* **Exercise directions**:
According to the news report on the Delhi Police probe into the Tablighi Jamaat, how many of the national capital's 503 coronavirus cases are linked to the Tablighi Jamaat?

* **Document segment**:
────────────────────
The special team of Delhi Police on Sunday headed back to the headquarters of the Tablighi Jamaat that has emerged as the single-biggest source of coronavirus disease (Covid-19) infections in the country and seized documents including a crucial register that contains details of foreign Tablighi workers in the country.

“We have started the probe,” a top Delhi Police officer told Hindustan Times after a team of the Crime Branch seized the register. Police in the national capital had registered the first case against the Tablighi workers (FIR number 63) and its leadership for multiple offences.

Home Secretary Ajay Kumar Bhalla had this week ordered other states to start filing criminal cases against the foreign Tablighi workers as well. A Home Ministry official said they had started receiving confirmation from states that police stations across the country had started registering cases under the penal provisions against these workers..

Faced with the legal proceedings against them, the foreign nationals attempted to escape India in special flights for evacuating Malyasian and Indonesian nationals.

But they were stopped from boarding the evacuation flights at Delhi and Chennai airports under instructions from the home ministry. Among those stopped was a group of 8 Malaysians who had boarded the flight to Kuala Lumpur but were stopped by immigration officials minutes before take off.

The religious congregation at Tablighi Jamaat’s Nizamuddin headquarters has been linked to a third of coronavirus infections in India. In the national capital, according to a Delhi government document seen by HT, 320 out of the city’s total of 503 cases are linked to the Tablighi Jamaat.

The number of Covid-19 infection cases are expected to go up as foreigners later picked up from various mosques in Delhi and other parts of the country are being tested for the virus.
────────────────────
* **Input data**:
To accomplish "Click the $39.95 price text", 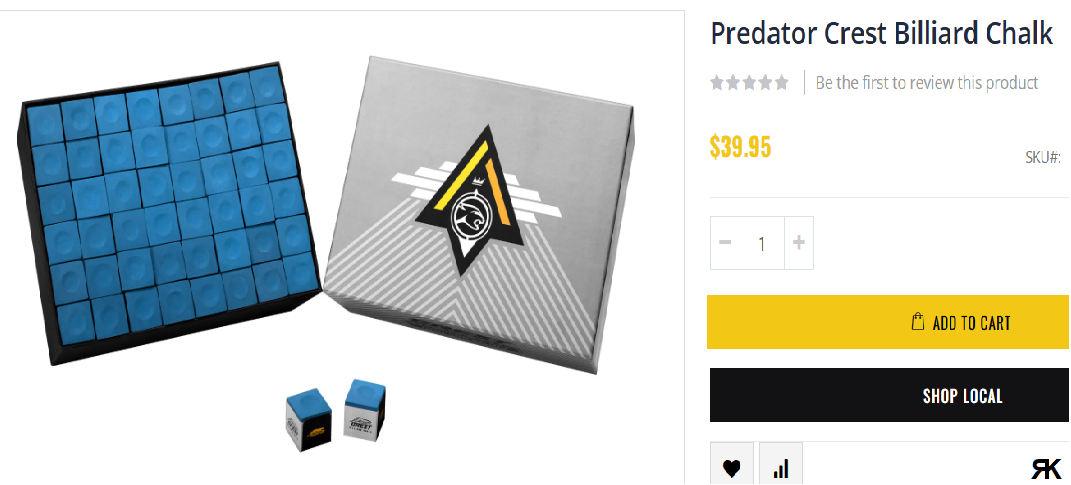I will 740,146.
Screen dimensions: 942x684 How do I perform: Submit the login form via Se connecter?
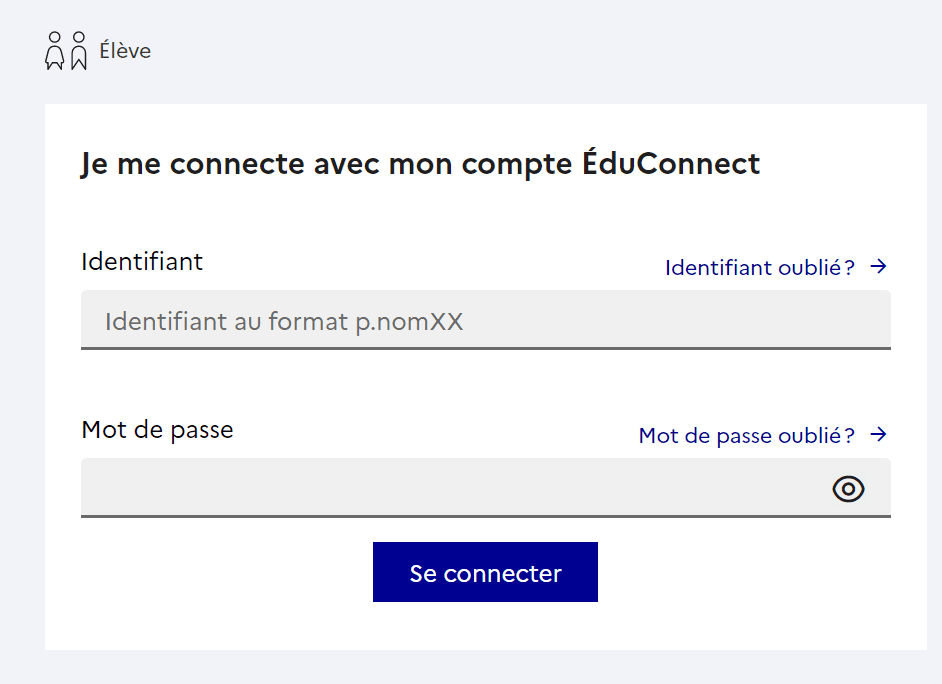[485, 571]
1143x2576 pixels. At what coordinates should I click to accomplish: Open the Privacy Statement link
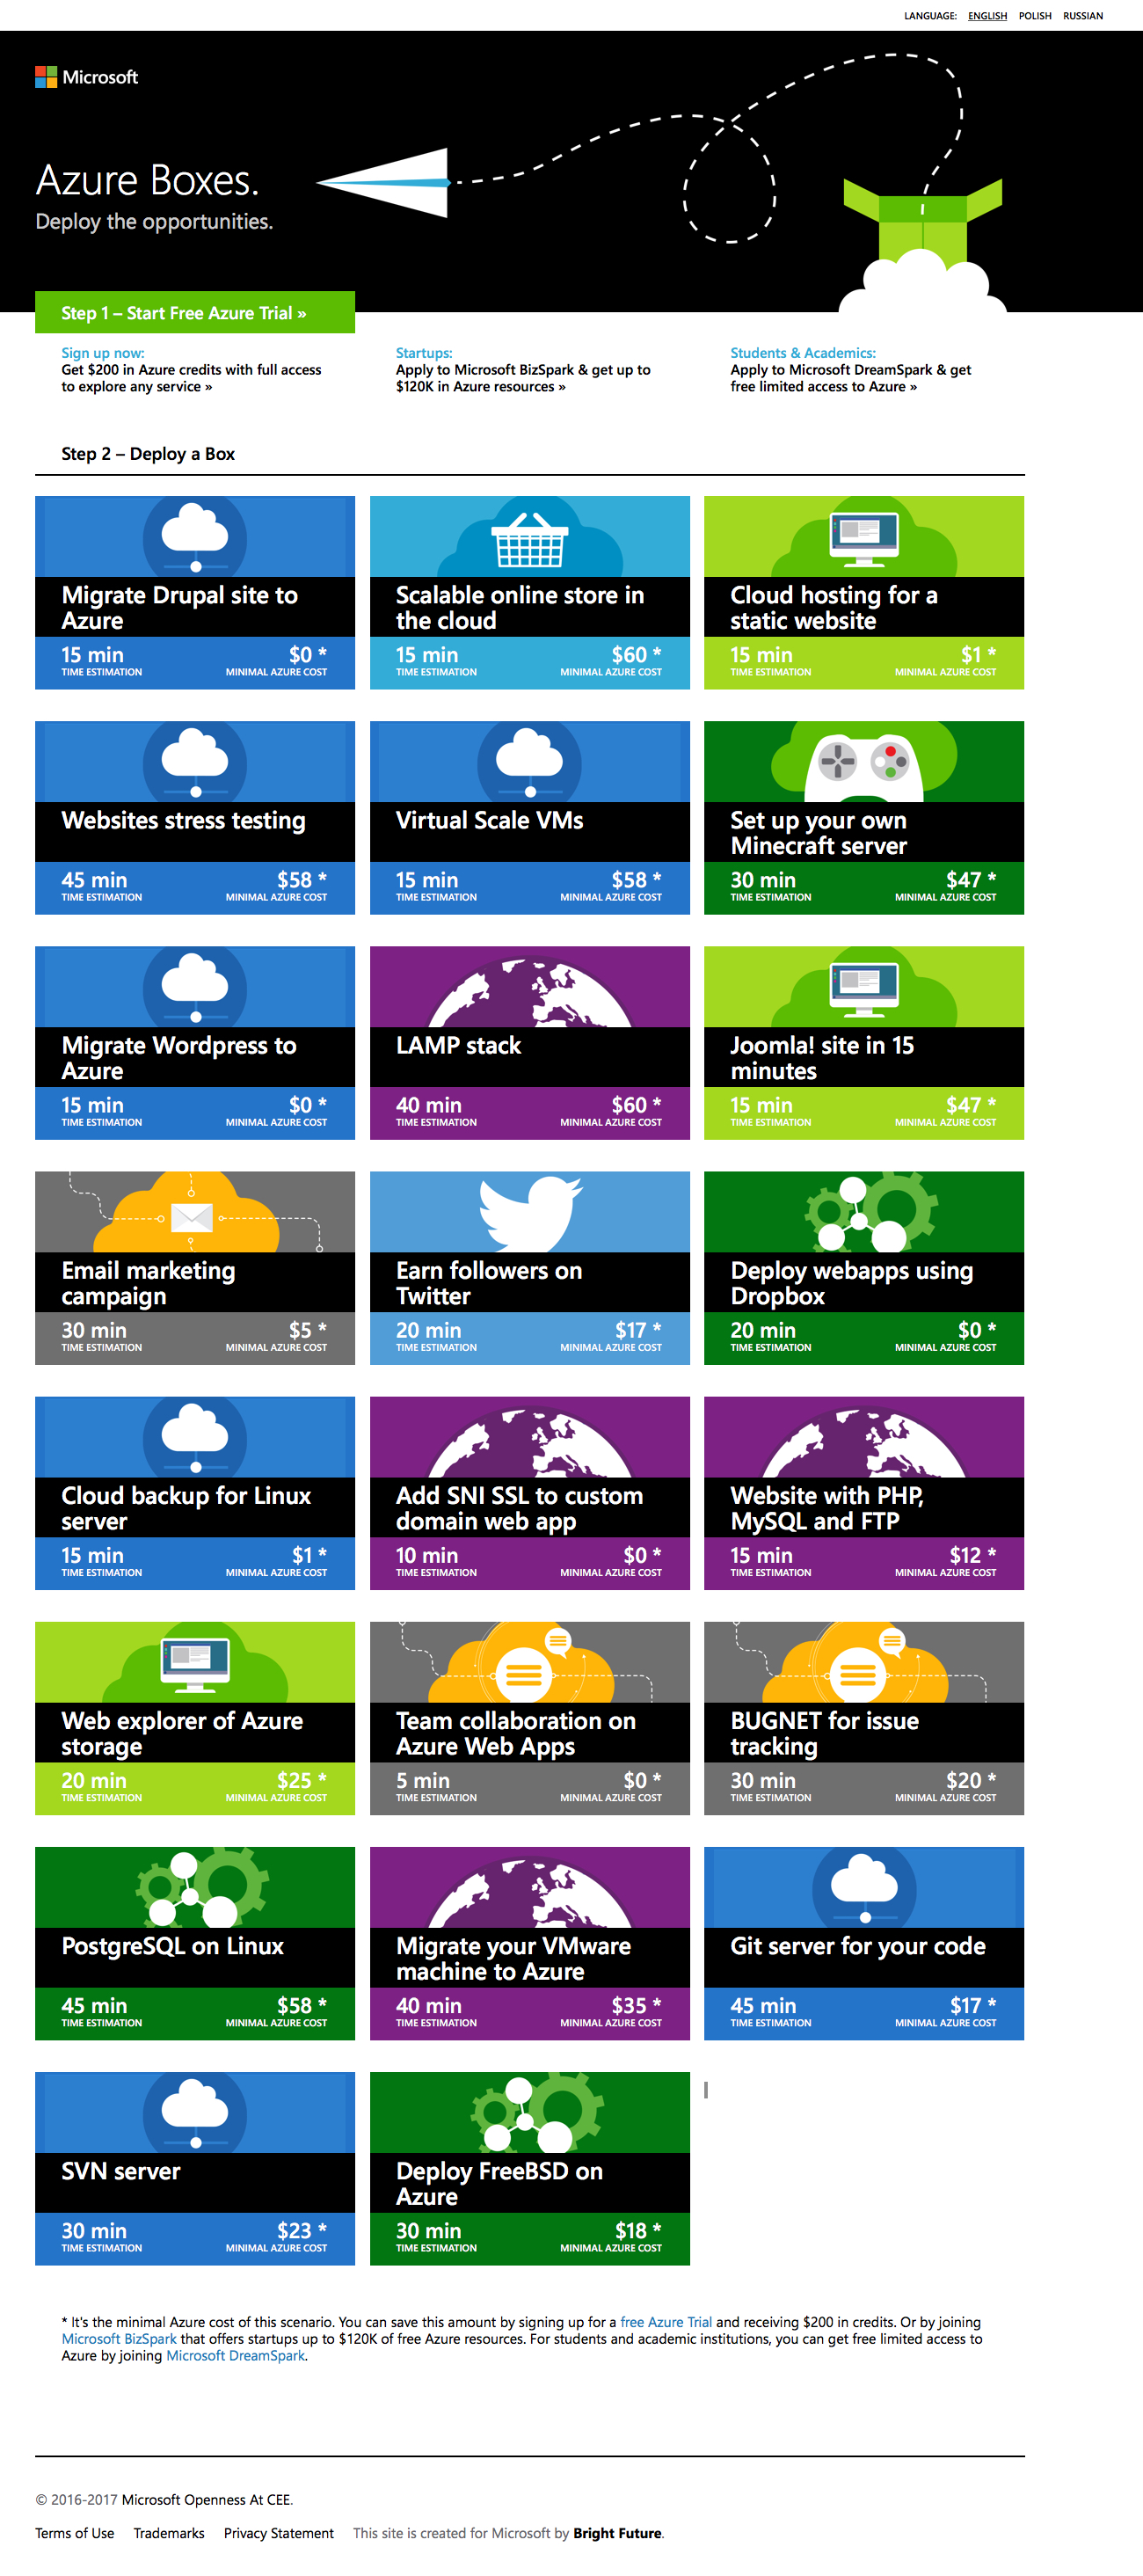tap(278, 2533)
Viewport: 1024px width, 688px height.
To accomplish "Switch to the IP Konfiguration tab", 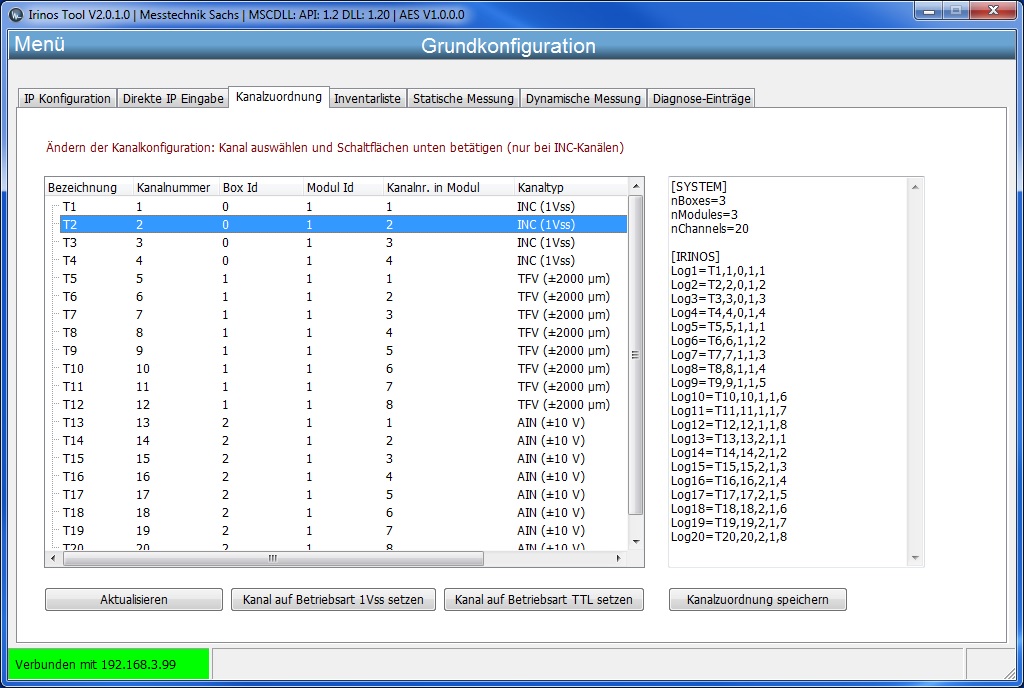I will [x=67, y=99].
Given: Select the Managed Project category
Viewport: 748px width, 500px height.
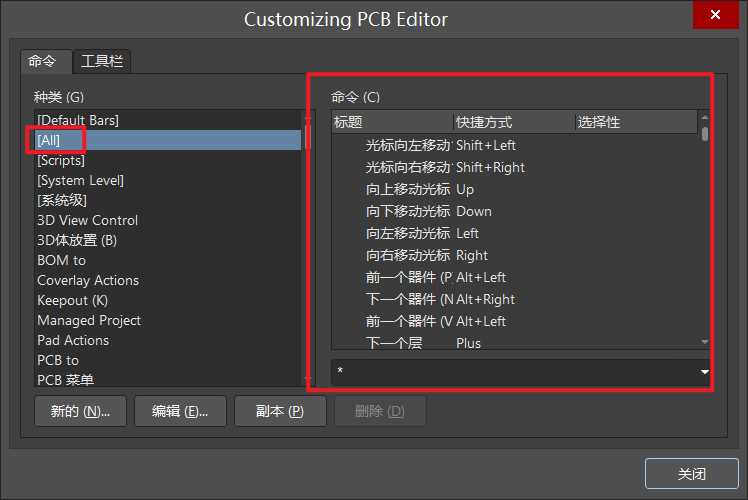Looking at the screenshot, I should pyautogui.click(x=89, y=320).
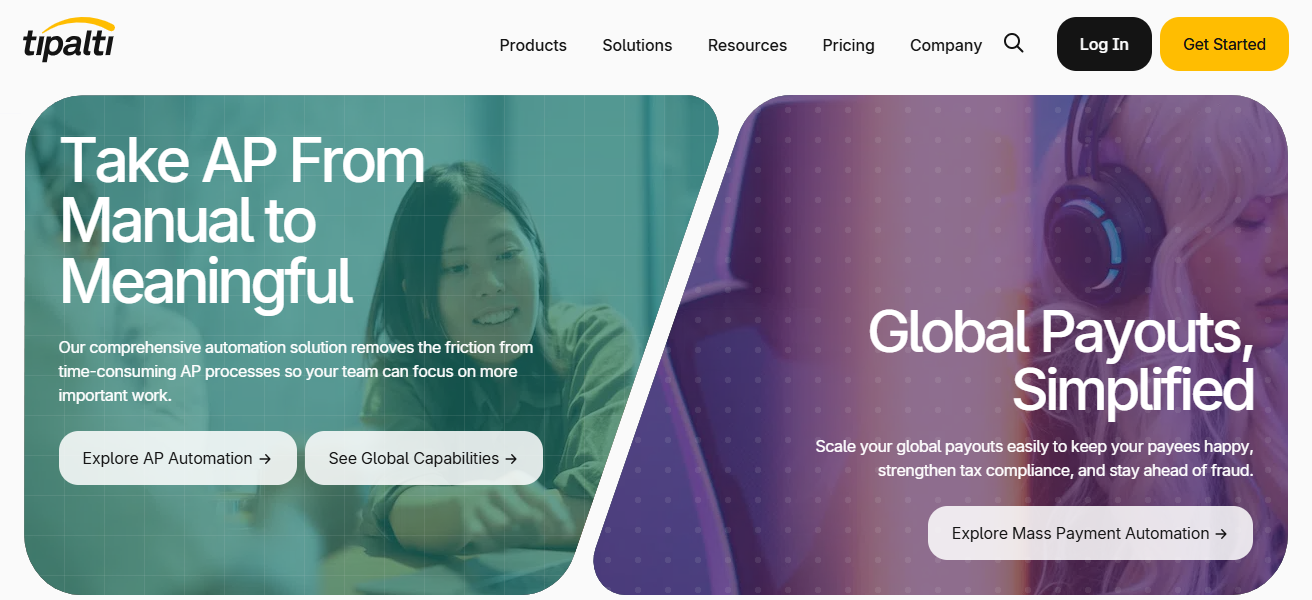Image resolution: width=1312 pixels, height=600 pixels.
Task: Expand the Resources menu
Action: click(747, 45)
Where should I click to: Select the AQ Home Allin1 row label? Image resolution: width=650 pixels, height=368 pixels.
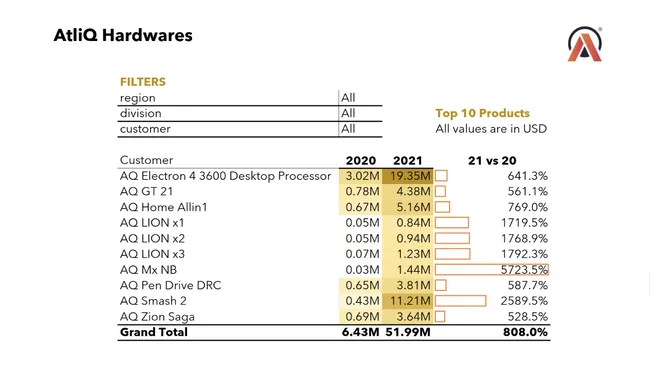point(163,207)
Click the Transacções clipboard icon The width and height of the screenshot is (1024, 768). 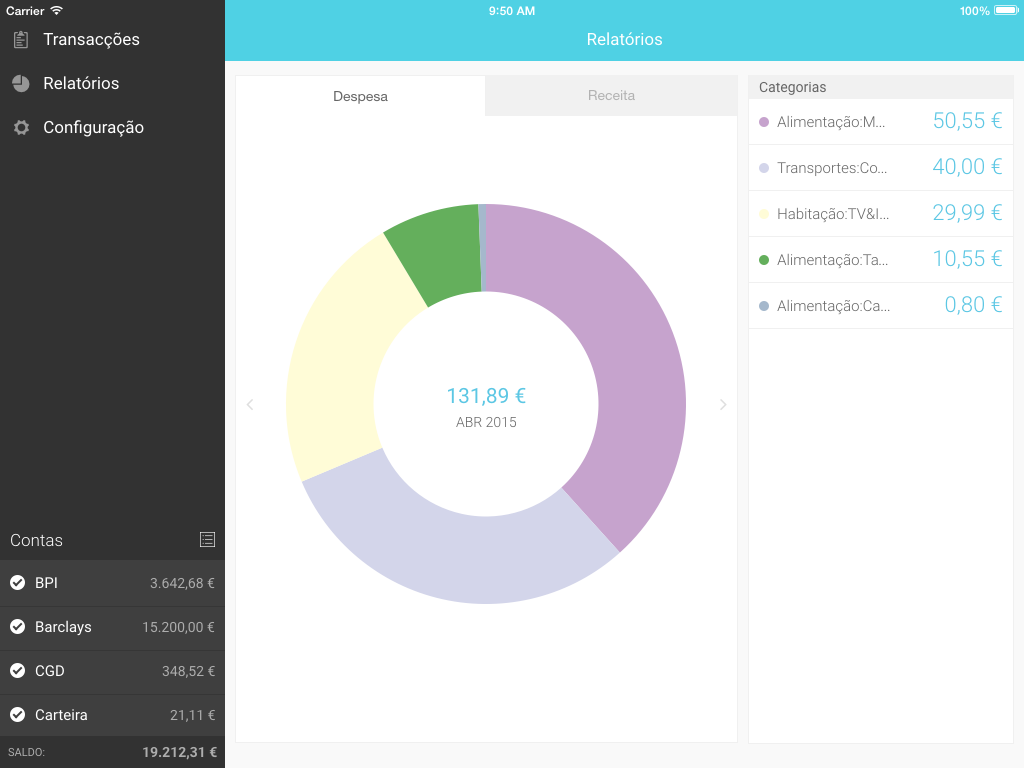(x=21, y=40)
────────────────────
* **Output of the task**:
320